I’ve copied your code into my program, however it still does not work.

Also Device 0 of my desktop is exactly GTX780.

I tried to hide GT610. deviceQuery shows there is only one GPU now. However it still skips call to the kernel function.

It is not enough just to choose the G780 device,you also have to specify the cc capability in the compiling flags. Use -arch=sm_30.

By the way wat cc is GT 610? Is it 2.0 or 3.0? ( Is it a Kepler card or Fermi card?).

Thank you for your reply.

I’m working with CUDA+VS2012. How to set this option?
I’ve found that in poject property -> CUDA C/C++ -> Device -> Code Generation, it is compute_10,sm_10 as default, there is no other selection. I typed compute_30,sm_35 into it. But it still does not work.

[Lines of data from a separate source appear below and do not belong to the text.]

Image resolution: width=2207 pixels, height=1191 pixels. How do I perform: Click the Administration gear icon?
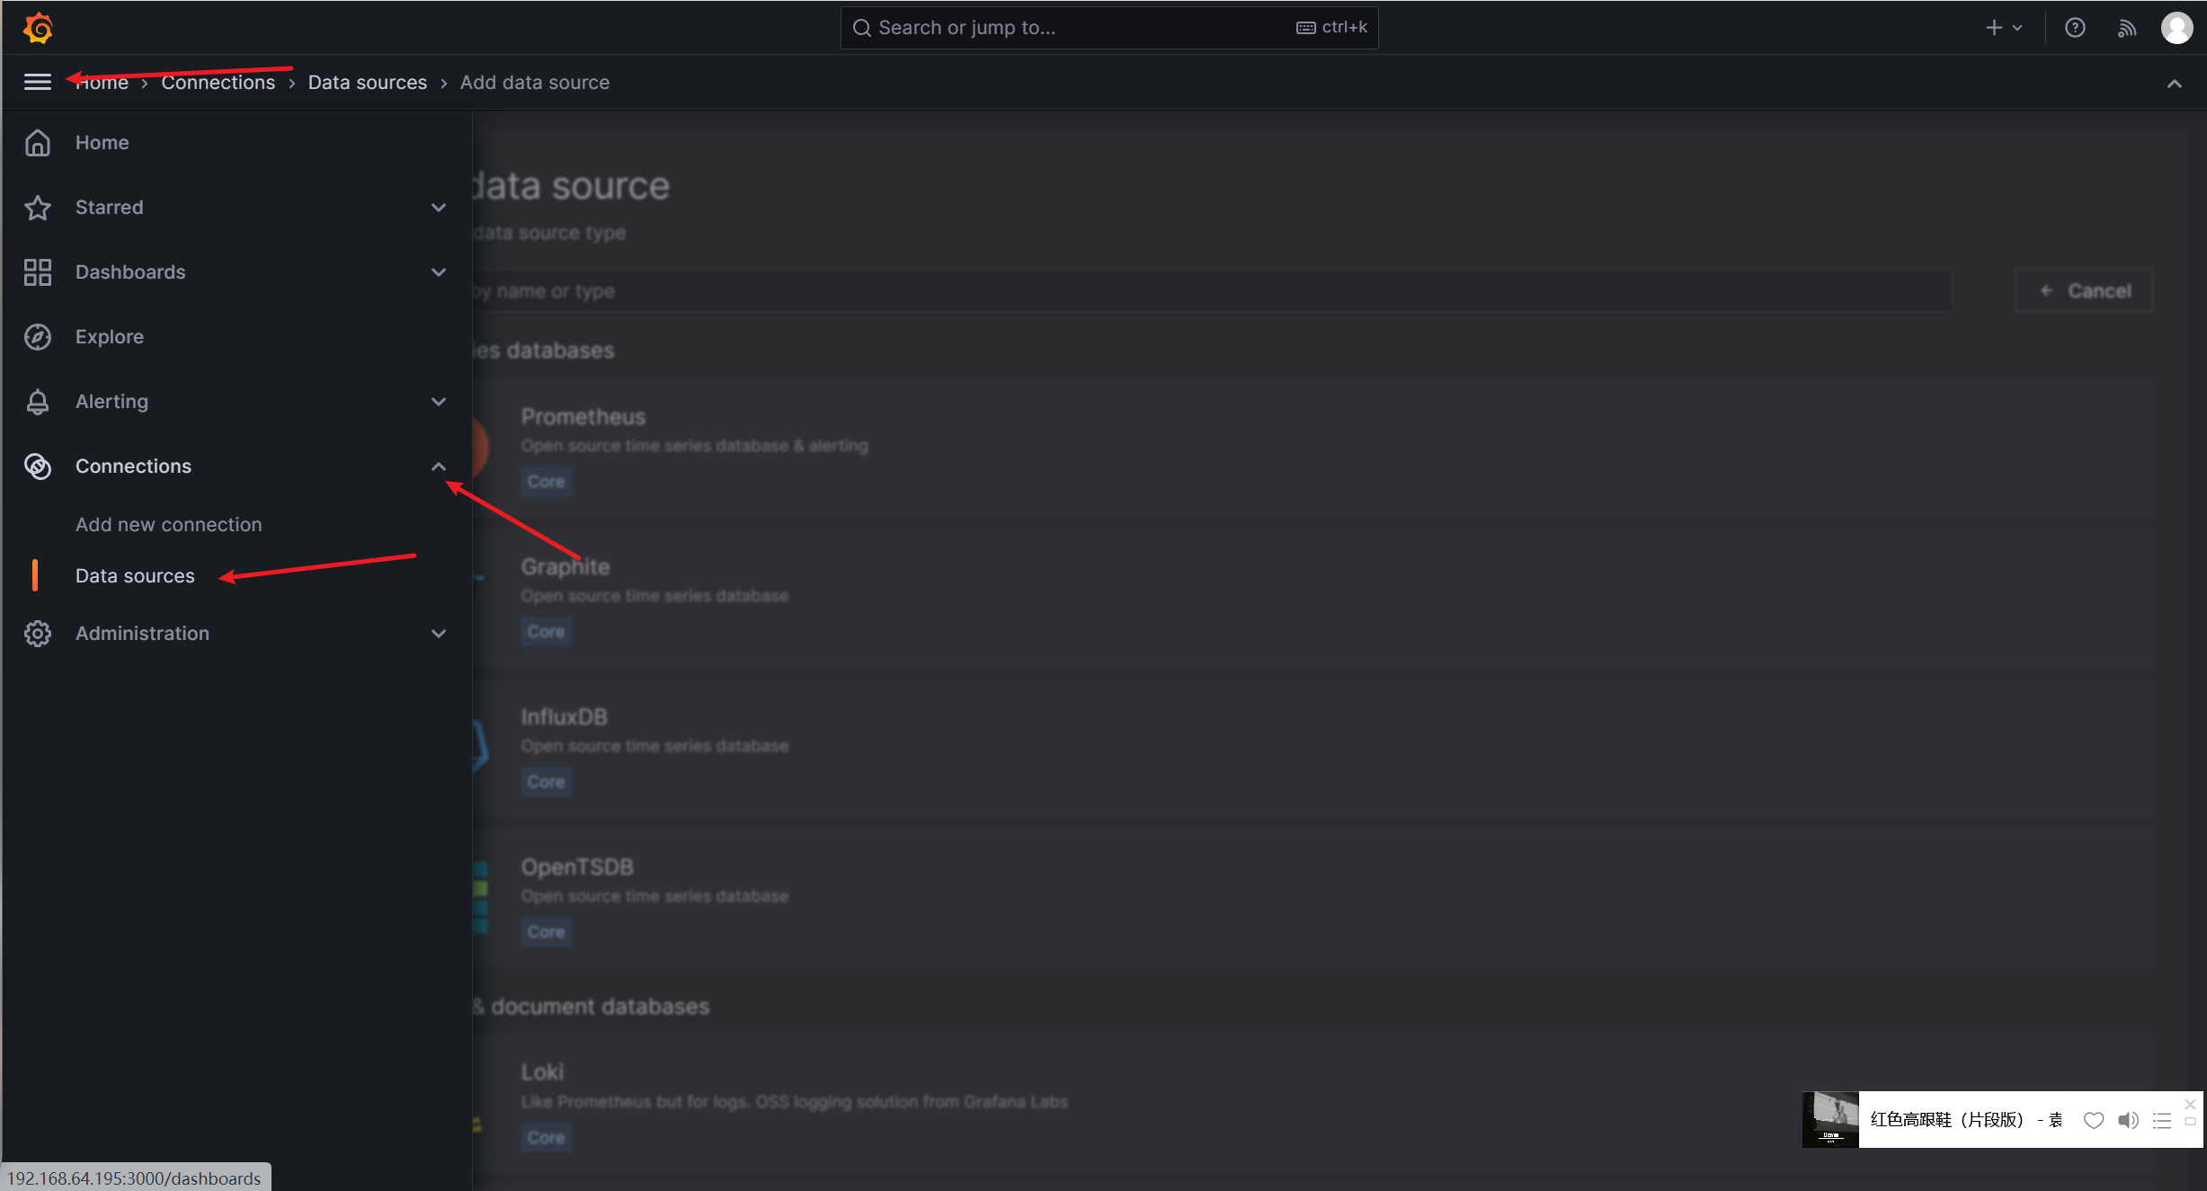[38, 634]
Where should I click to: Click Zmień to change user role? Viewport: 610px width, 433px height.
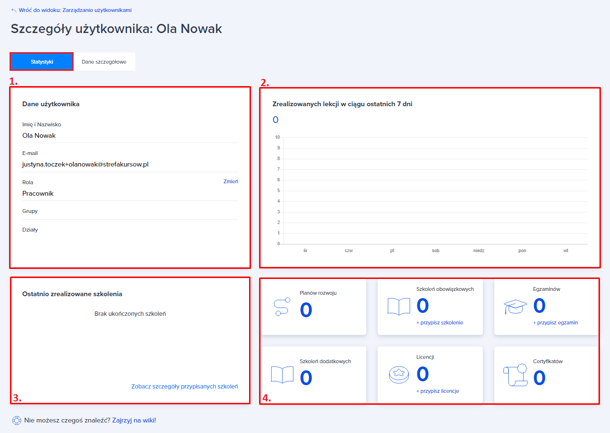tap(230, 181)
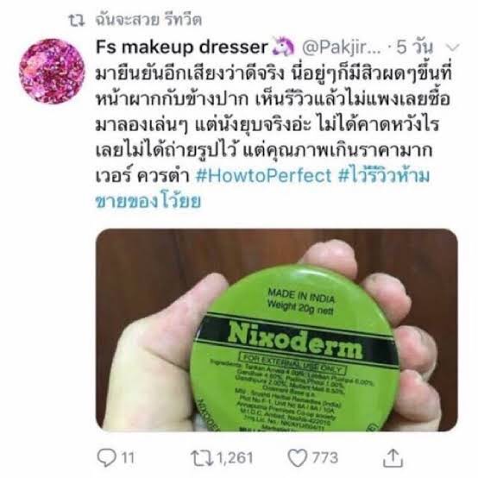
Task: Open Fs makeup dresser profile name
Action: pos(182,47)
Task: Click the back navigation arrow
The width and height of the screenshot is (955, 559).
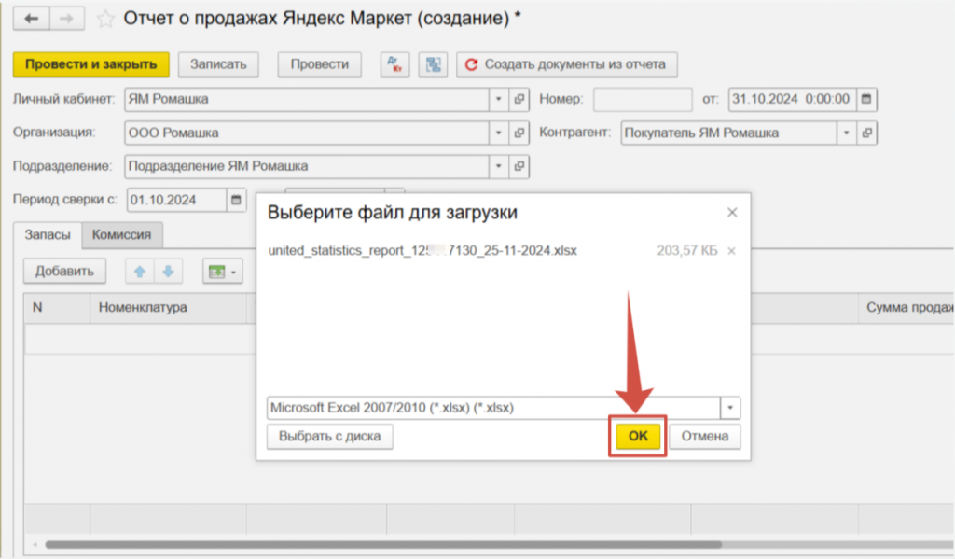Action: click(31, 18)
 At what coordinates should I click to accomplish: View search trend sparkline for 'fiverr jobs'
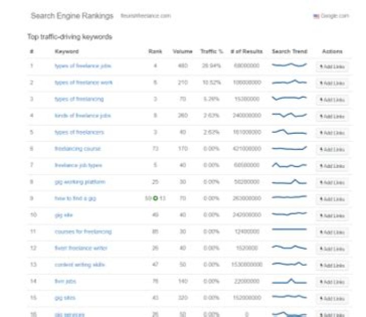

I checked from the project property -> CUDA C/C++ -> Command Line, and I don’t find any terms like -arch=sm_30, is there anything I should do to apply the setting sm_35?

And cc of GT610 is 2.1

Type compute_30,sm_30 or compute_35,sm_35 in that same option

I tried both settings, just not work.

After I apply those seetings, I can’t find anything change in CUDA C/C++ -> Command Line. Does those setting work?

When I click on the triangle on the right side of the blank, there is not selections like compute_** or sm_**, I have to type it manully into the blank. Is there any problem?

When you say ‘not work’ do you mean you can’t run more than say kernelfun<<<65535,1024>>> elements? It may also be that you are exceeding some other GPU resource that is not launch bounds.

Also look in the build output after you compile to see if the -gencode=arch=compute_30,code=“sm_30,compute_30” is being sent to NVCC, it will not show up in the project command line settings.